More than two feet of fresh snow piled up in parts of New England on Monday, breaking records set during the Blizzard of 1978 and testing the patience of officials and commuters as forecasters warned of more winter misery later in the week.
The latest onslaught forced the cancellations of hundreds of flights, tested transit systems and tempers, and collapsed roofs straining beneath the weight of five feet or more of snow that has fallen in less than two weeks.
“It’s awful. I’m done with it. It’s ridiculous,” said Priscilla Medina, a sandwich-shop worker in Westborough, Massachusetts, suffering from a nasty case of snow fatigue.
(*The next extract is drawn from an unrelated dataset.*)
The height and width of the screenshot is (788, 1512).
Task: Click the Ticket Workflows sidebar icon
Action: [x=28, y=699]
Here’s the latest on the winter that just won’t quit:
One for the Record Books
By midafternoon, the weather service reported an unofficial measurement of 24.5 inches in Quincy, Cohasset and Weymouth, all south of Boston. Norwell got 23.3 inches, Milton 22.6 and Braintree 21. Sudbury and Ashland, west of Boston, got 16 inches. Logan Airport in Boston had well over a foot, and the city was forecast to get as much as two feet.
“You can’t change it. The snow is there,” said Helen Ferullo, a social worker in Weymouth. “You can’t do anything about it.”
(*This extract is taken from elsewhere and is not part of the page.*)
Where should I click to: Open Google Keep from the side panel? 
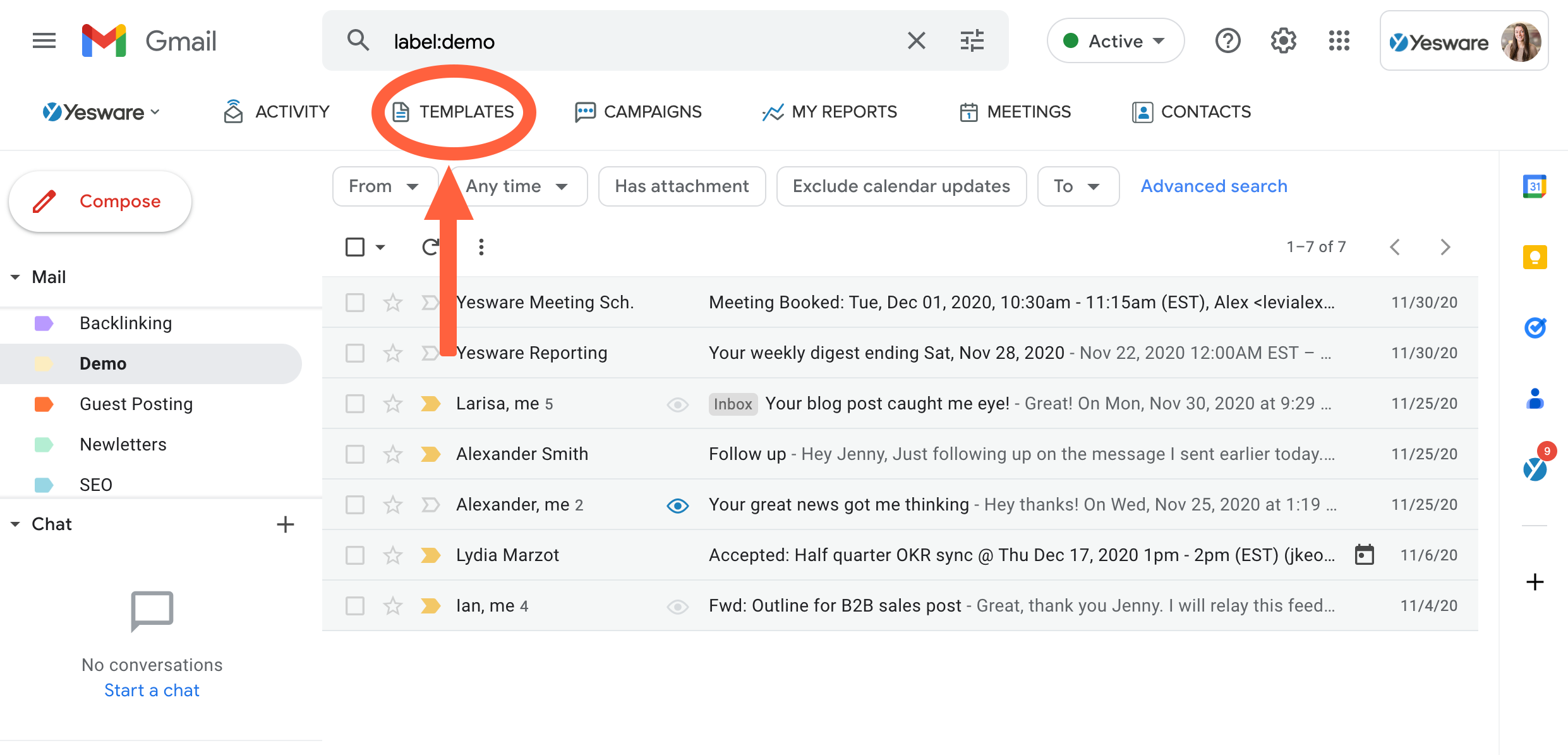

Much of Connecticut and parts of upstate New York braced for six to 12 inches, and southern Maine was in for about eight by the time the storm tapers off Tuesday.
Boston set a record for the most snow recorded in a 30-day period, with 61.6 inches by 7:00 a.m. Monday, breaking the record of 58.8 inches set in February 1978.
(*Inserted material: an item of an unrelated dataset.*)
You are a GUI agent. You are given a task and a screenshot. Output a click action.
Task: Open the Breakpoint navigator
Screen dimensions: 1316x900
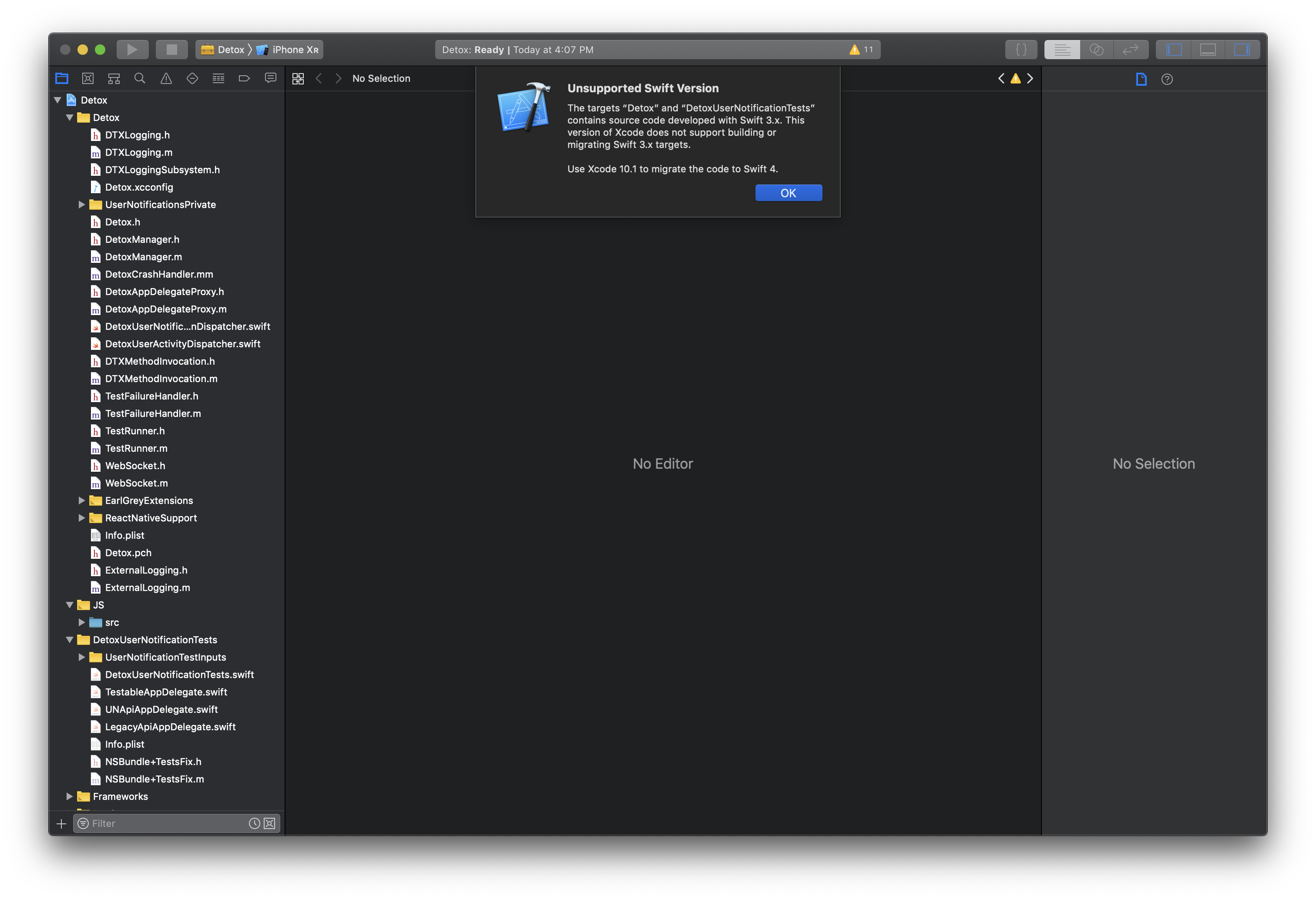point(244,78)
Bangor, Maine, tied its own 30-day snowfall record with 53 inches, which hasn’t been seen in such a short period since 1969, the National Weather Service said.
Forecasters said more snow was expected on Thursday and again next weekend, and the Massachusetts Emergency Management Agency warned that potentially record-low temperatures and wind chills are expected later in the week.